Íntegra: https://veja.abril.com.br/blog/isabela-boscov/elle/
Quando vi A Professora de Piano, no comecinho de 2002, achei que seria impossível
haver um emparelhamento mais infernalmente sensacional do que aquele – o de Isabelle Huppert, a
atriz que não tem medo de nada, com o austríaco Michael Haneke, o cineasta que não tolera
hipocrisias e sempre vai pegar onde dói mais. Em A Professora de Piano, Isabelle tira cinco
minutos, antes do jantar, para ir mutilar seus genitais com uma gilete no banheiro, e entra numa
relação masoquista doentia, e ultra-erótica, com um aluno.

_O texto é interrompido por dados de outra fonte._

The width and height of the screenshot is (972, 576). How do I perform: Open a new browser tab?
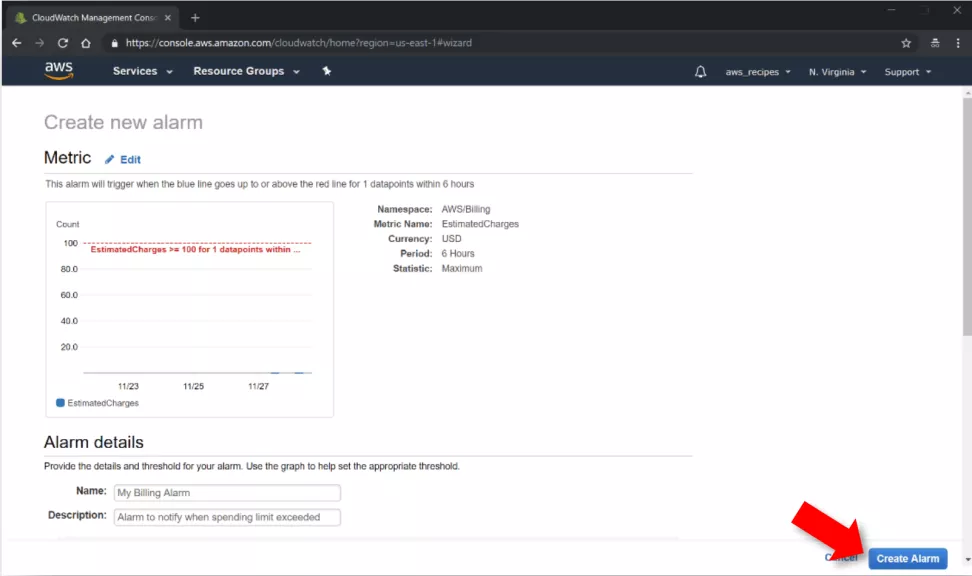(x=195, y=18)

Não posso imaginar outra atriz que teria
a coragem de encarar sem qualquer reserva uma personagem com essa. Exceto pelo fato de que ela
existe: é a própria Isabelle, quatorze anos mais velha e ainda mais destemida, que agora achou um
cineasta ainda mais afrontador e confrontador com o qual trabalhar – o holandês Paul Verhoeven,
que nunca encontrou uma perversão (de qualquer ordem, não só sexual) que não quisesse examinar
mais de perto, nem um pudor que não quisesse ultrajar e, por garantia, pulverizar.
Verhoeven sempre foi até as últimas consequências – na violência, em Robocop; no
sexo (com violência) em Instinto Selvagem; no sexo como mercadoria, no pouco apreciado e sempre
digno de revisão Showgirls; na estupidez militarista e da supremacia racial, em Tropas Estelares; na
corrupção dos movimentos de resistência, em Vingador do Futuro. E reparem que fiquei aí só na
fase americana e de ótima bilheteria da carreira dele (Verhoeven filma que é uma coisa, e seus
filmes sempre foram também diversão barulhenta, corrosiva e bombástica). A fase holandesa,
igualmente magnífica, tem coisas de arrepiar os cabelos. E, agora, depois de dez anos oficialmente
fora da ativa desde o fabuloso – e holandês – A Espiã (ele fez um outro filme nesse meio tempo que
mal obteve distribuição), Verhoeven volta a dirigir, com força redobrada, em Elle, o candidato
francês a uma vaga nas indicações para o Oscar 2017 de produção estrangeira.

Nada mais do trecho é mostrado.